I am trying to control some of the weed in the hay field. I have a thorny weed, been told it is a locust weed. Any way Is it good to spray for weeds after a frost ? Suggestions on a good weed control. I would think that would be better than waiting till spring.

Thanks

Rob


----------



## hayray (Feb 23, 2009)

There are several herbicicdes labled for legume hays that recommend to spray after dormacy of the plant in the fall. Velpar is one herbicide that can be sprayed in the late fall. The label can be looked up on line. You may want to look up Butyrac, Raptor, and Pursuit also - if controlling weeds in a legume monoculture or close to it. If controlling weeds in mixed stands 2 -4 D versions may be helpful for some weeds and do little damage to legume components after review of the labels. Otherwise if a grass only stand then it would be real easy to control weeds - look up Forefront, Milestone, Remedy, 2-4-D Ester or Amine.


----------



## UpNorth (Jun 15, 2009)

If your pasture is small enough spot spraying with Round-up with a ATV sparyer could work.

Its good to spray after a "soft" frost because the plants are vulnerable and sending lots of stuff into the roots so any systemic herbicide would work better than a contact herbicide.

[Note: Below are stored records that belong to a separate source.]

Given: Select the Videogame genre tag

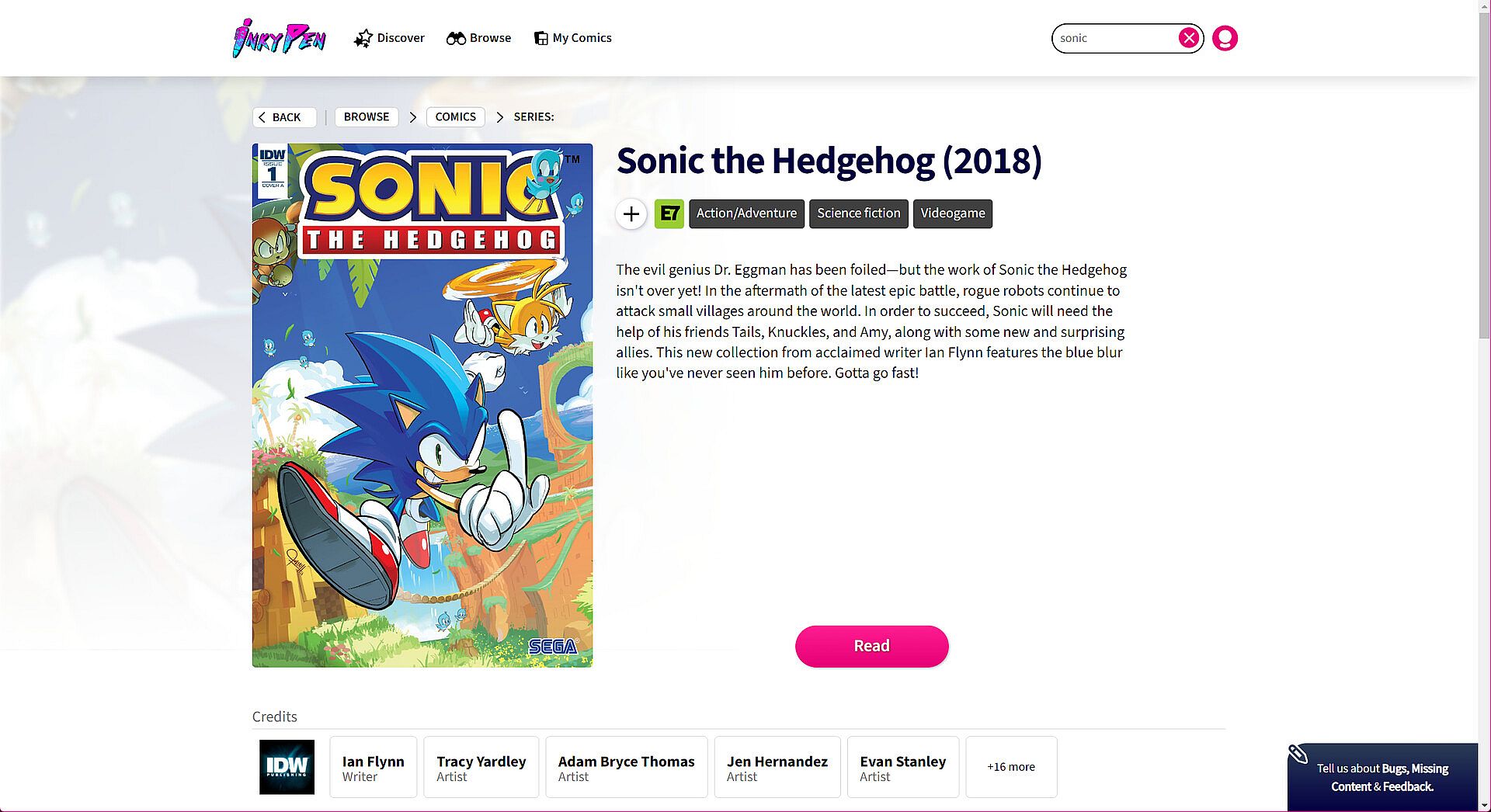Looking at the screenshot, I should pos(952,213).
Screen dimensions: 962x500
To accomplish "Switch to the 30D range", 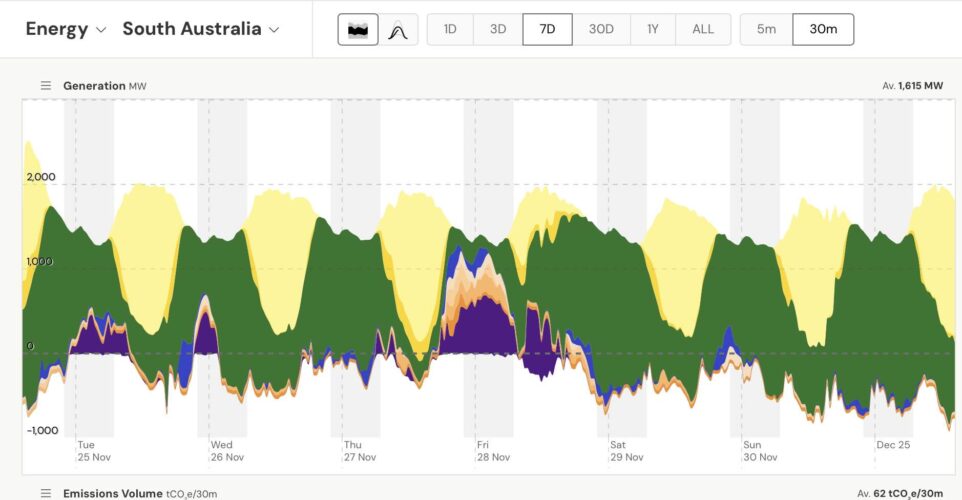I will (x=601, y=29).
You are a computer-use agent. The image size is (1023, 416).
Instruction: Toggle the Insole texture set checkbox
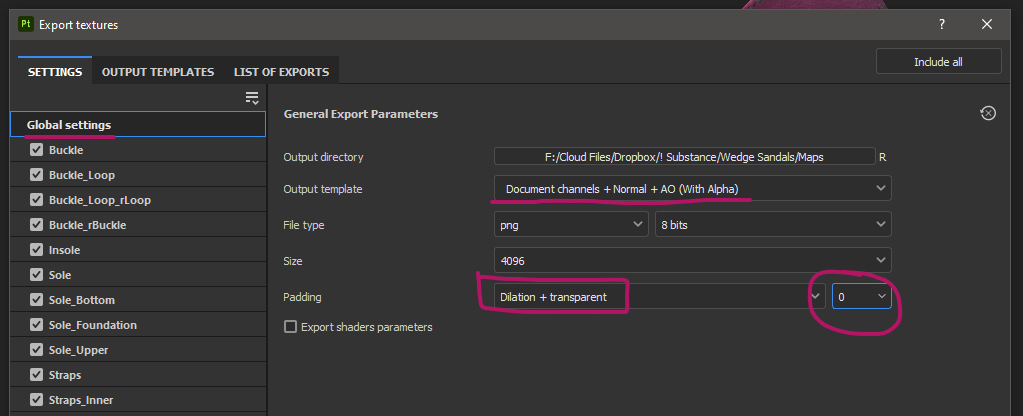click(38, 250)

After a "hard" frost, basically when everythings froze up, you just wasting time and money.


----------



## nwfarmer (Jun 16, 2009)

You can use a pre-emergent like casarone. Prevents germination. Since your field is already in grass or alfalfa it would just stop the germination of weed seed in the spring. It won't kill grass but it would prevent grass germination.


----------



## hayray (Feb 23, 2009)

nwfarmer said:


> You can use a pre-emergent like casarone. Prevents germination. Since your field is already in grass or alfalfa it would just stop the germination of weed seed in the spring. It won't kill grass but it would prevent grass germination.


Have you actually used that product in a field or pasture situation? If so, what effect did it have?


----------